The car train saves roughly two hours compared to driving the Furka or Grimsel passes in winter. But the ticket price for a one-way trip is around 120 Swiss francs for a car and driver. That is not cheap. However, consider the wear and tear on a vehicle: mountain driving at low speed, constant gear changes, brake wear from descents. The train eliminates 85 kilometers of harsh alpine road. For a family traveling to a ski resort, the cost-per-minute saved is about 1 franc. For a truck carrying cargo, the savings in fuel and driver hours can be higher. (Is this a luxury? Not for anyone who has replaced brake pads after one season.)

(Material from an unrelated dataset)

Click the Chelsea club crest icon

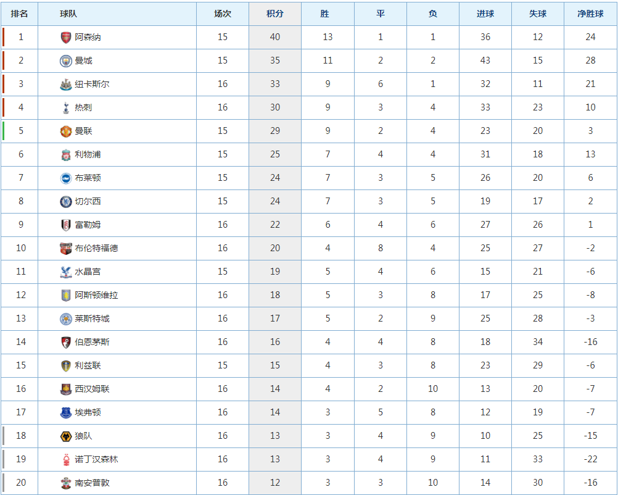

Long-Term Reliability and Repairability
The Loetschberg tunnel opened in 1913. The ventilation system was replaced twice, in 1975 and 2010. The signaling infrastructure is overhauled every 15 years. SBB publishes detailed maintenance logs — a rare level of transparency for public infrastructure. The locomotives are modular: traction motors can be swapped in under four hours. The car train service has a 98.7 percent on-time record. That number includes delays caused by weather, wildlife, and signal failures. For a system that operates 24/7 in an extreme environment, that is exceptional. The real constraint is not the hardware — it is the human factor. Passengers who ignore safety instructions or leave their engines running during loading create delays that cascade down the timetable.
The Verdict
Swiss car trains are not a technological marvel in the flashy sense. They do not have AI or self-driving features. They are a mature, over-engineered solution to a specific problem: moving cargo and people through a mountain range without killing anyone. The signaling and ventilation systems are overbuilt by design. That is the point. Specs matter only if they improve the experience, and these specs — 300 kN tractive effort, 250 m³/s airflow, 98.7 percent on-time — translate directly into a ride that is safer, faster, and less stressful than driving yourself. If you are crossing the Alps with a vehicle, the car train is not just a good choice. It is the only choice that makes engineering sense.